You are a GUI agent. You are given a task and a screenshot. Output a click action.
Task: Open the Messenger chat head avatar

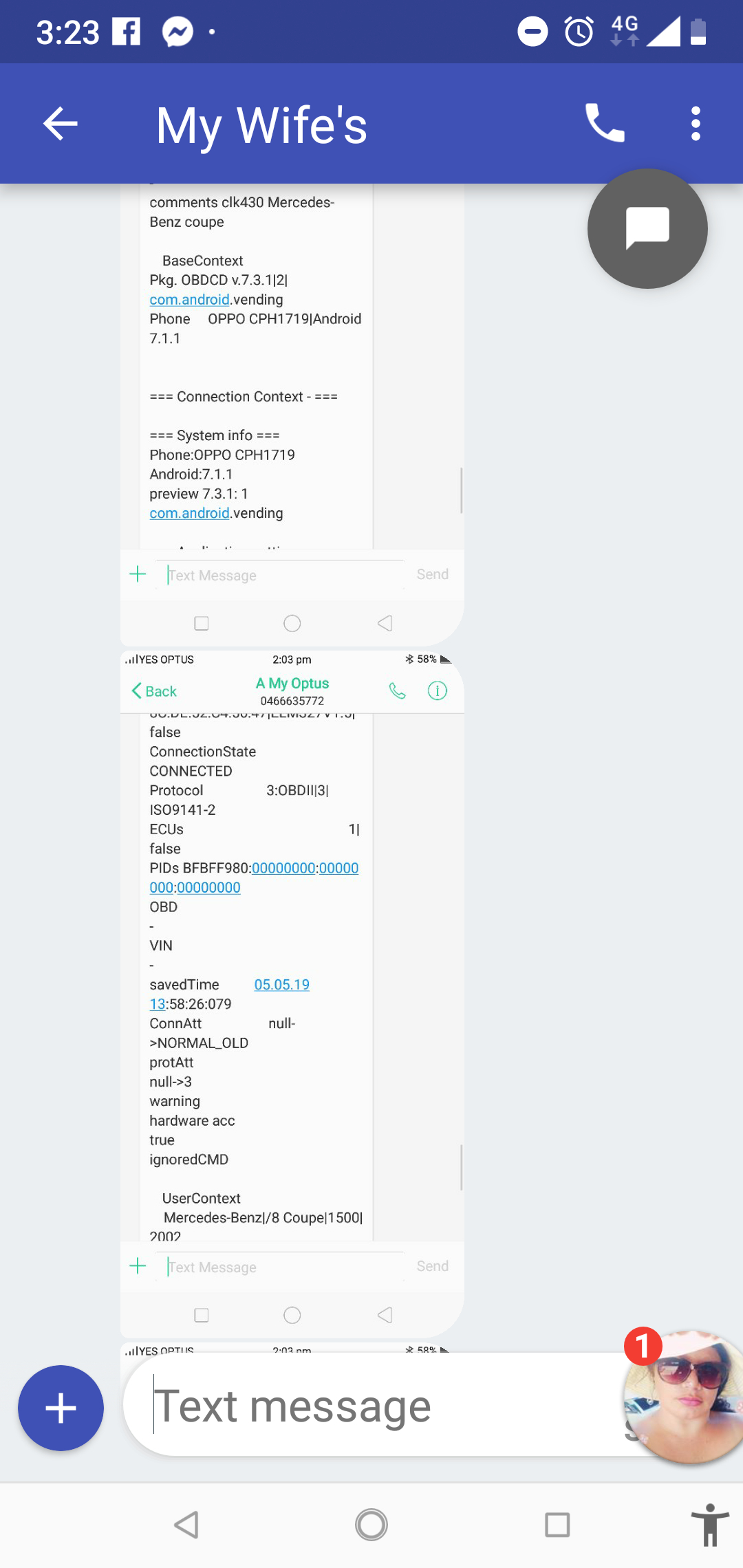[683, 1395]
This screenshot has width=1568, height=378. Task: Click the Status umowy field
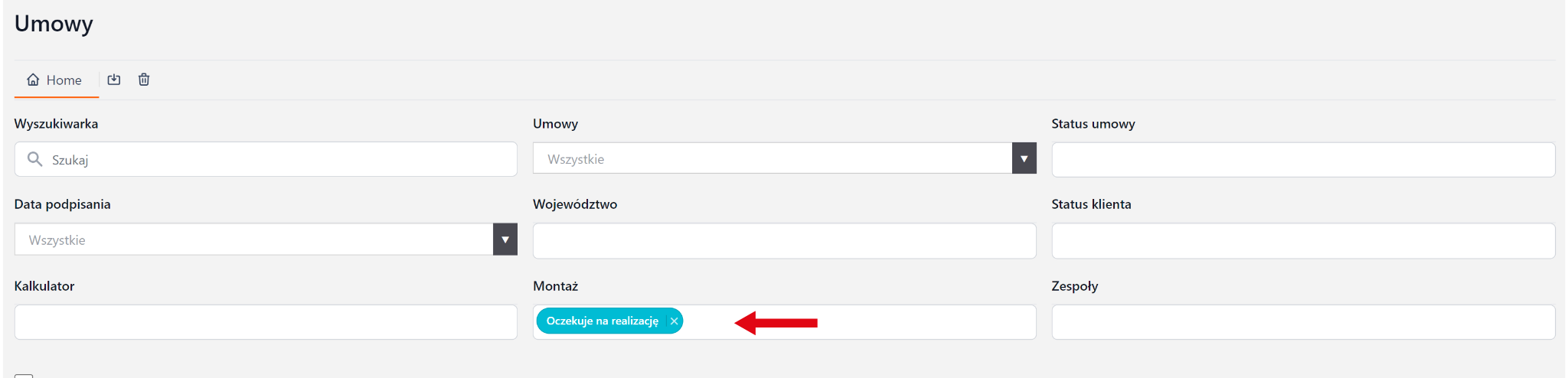(1302, 160)
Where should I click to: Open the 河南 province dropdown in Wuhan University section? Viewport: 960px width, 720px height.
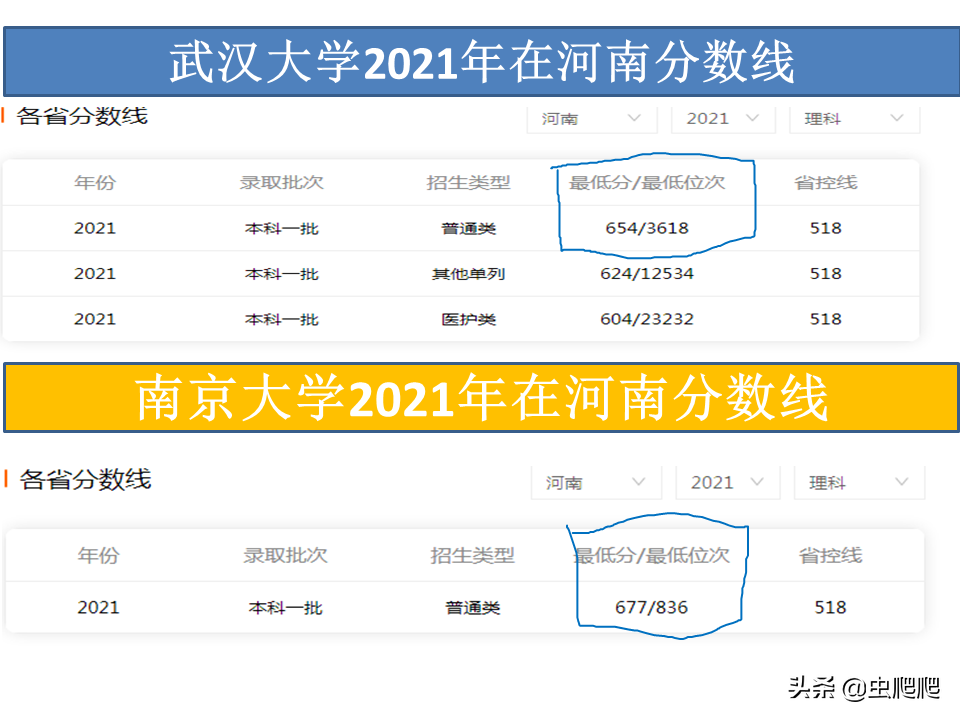pos(590,118)
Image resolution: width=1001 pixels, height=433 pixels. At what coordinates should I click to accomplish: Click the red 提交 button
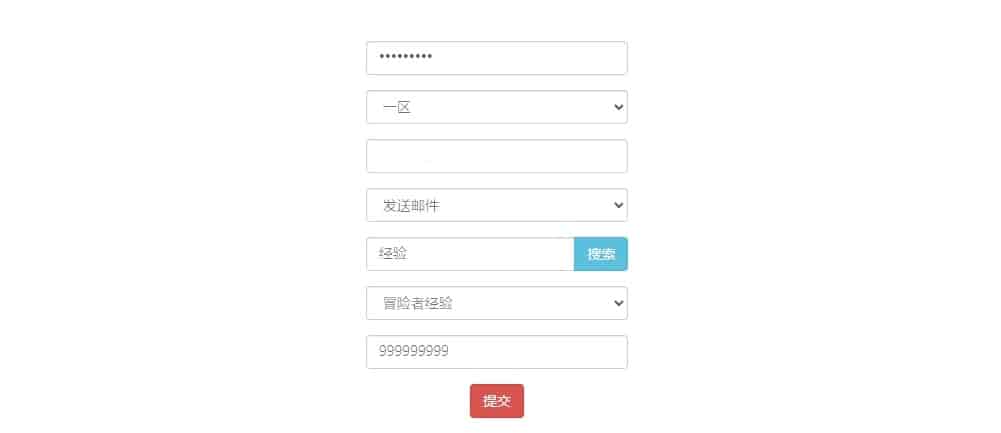click(497, 401)
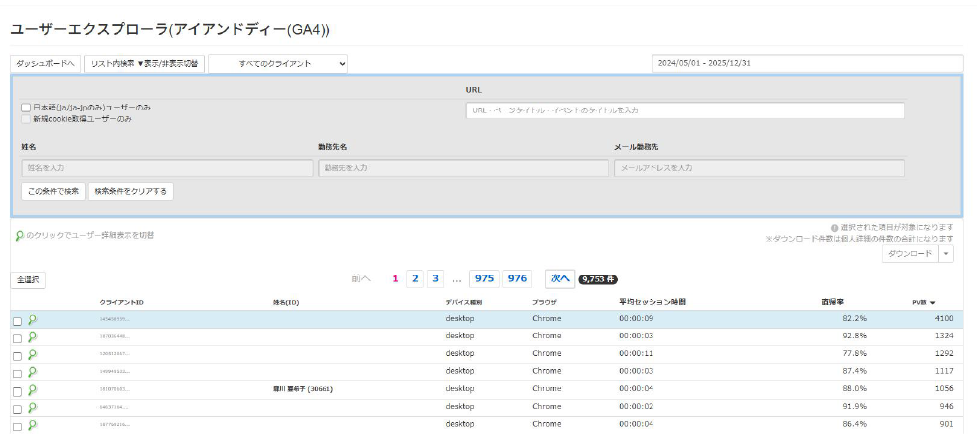Click the 次へ next page button

tap(559, 278)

### [PROBLEM DETAILS]
What you return should be all of the material above, exactly, and none of its pictures.

### [SOLUTION FOR THIS PROBLEM]
You are a GUI agent. You are given a task and a screenshot. Output a click action.
Task: Open the Messenger chat head avatar

[683, 1395]
This screenshot has width=1568, height=378. Task: Click the Status umowy field
(1302, 160)
Where should I click to: Open the 河南 province dropdown in Wuhan University section? Viewport: 960px width, 720px height.
pos(590,118)
Image resolution: width=1001 pixels, height=433 pixels. At what coordinates should I click to accomplish: Click the red 提交 button
click(497, 401)
Click the 次へ next page button

tap(559, 278)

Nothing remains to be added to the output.